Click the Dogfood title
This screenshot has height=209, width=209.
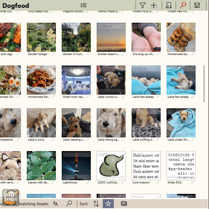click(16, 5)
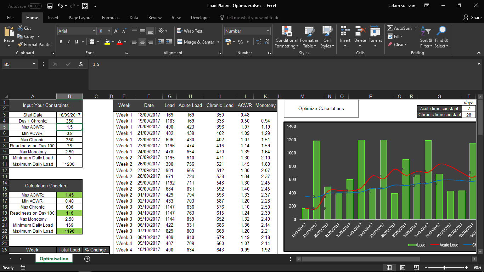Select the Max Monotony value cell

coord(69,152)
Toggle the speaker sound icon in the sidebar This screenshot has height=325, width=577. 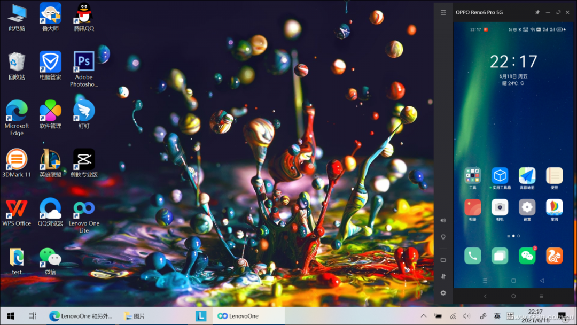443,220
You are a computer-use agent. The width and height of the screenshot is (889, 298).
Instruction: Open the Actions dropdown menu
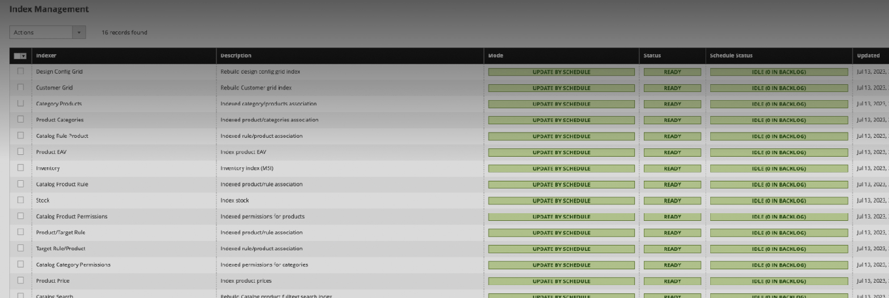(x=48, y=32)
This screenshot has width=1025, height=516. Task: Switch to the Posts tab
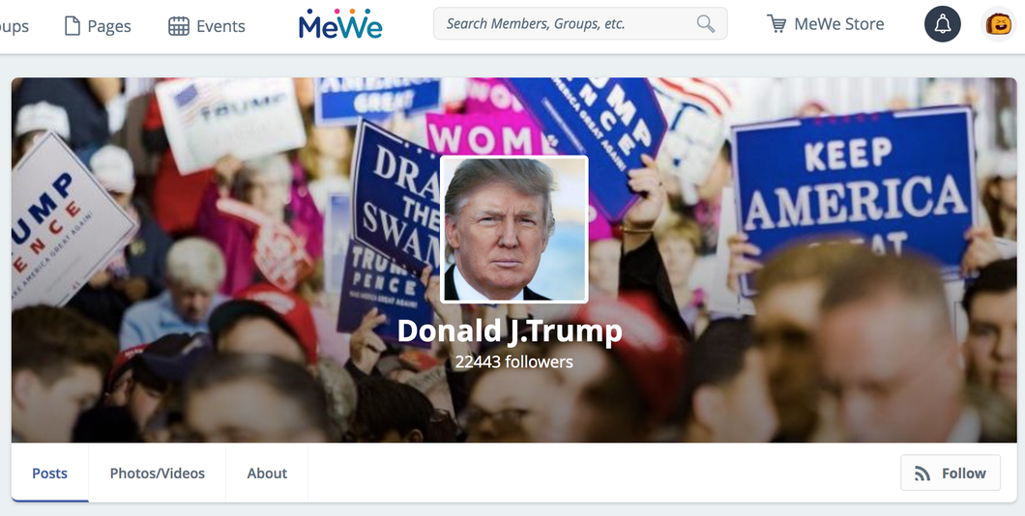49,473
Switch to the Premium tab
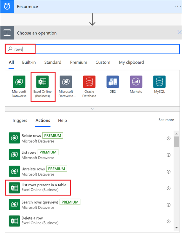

---

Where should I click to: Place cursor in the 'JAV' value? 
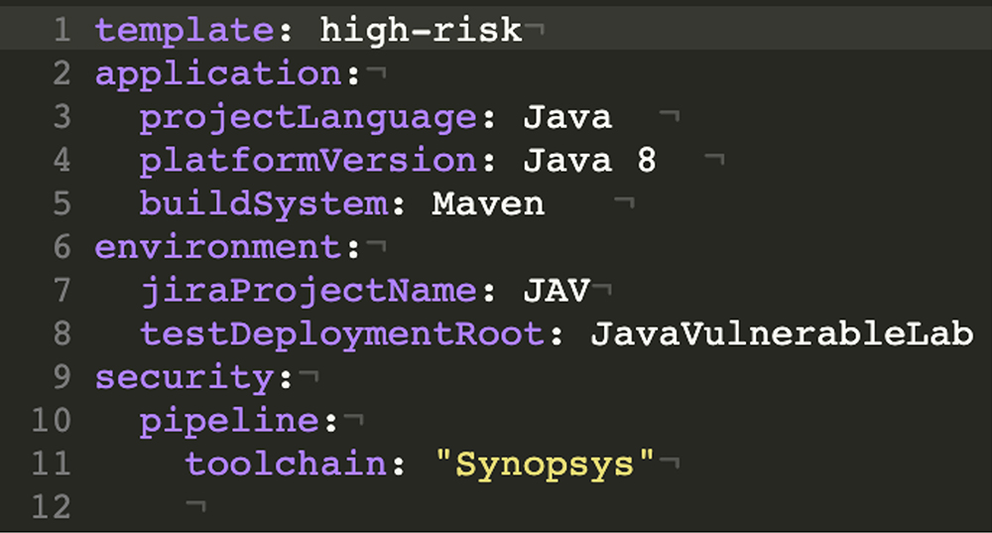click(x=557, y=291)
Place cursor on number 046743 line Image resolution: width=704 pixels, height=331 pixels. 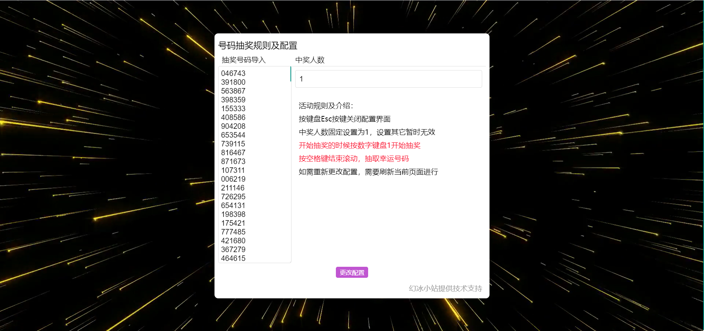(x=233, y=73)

---

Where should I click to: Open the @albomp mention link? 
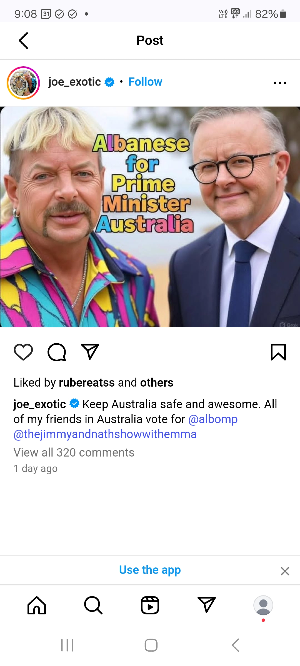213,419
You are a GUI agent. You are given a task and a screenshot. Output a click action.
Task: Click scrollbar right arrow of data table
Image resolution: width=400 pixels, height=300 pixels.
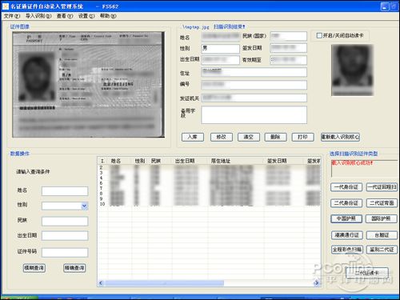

▶ Task directions: If a line above includes the string "agent", pick it out.

▶ Solved problem:
You are a computer-use agent. The width and height of the screenshot is (889, 298).
You are a GUI agent. You are given a task and a screenshot. Output a click action.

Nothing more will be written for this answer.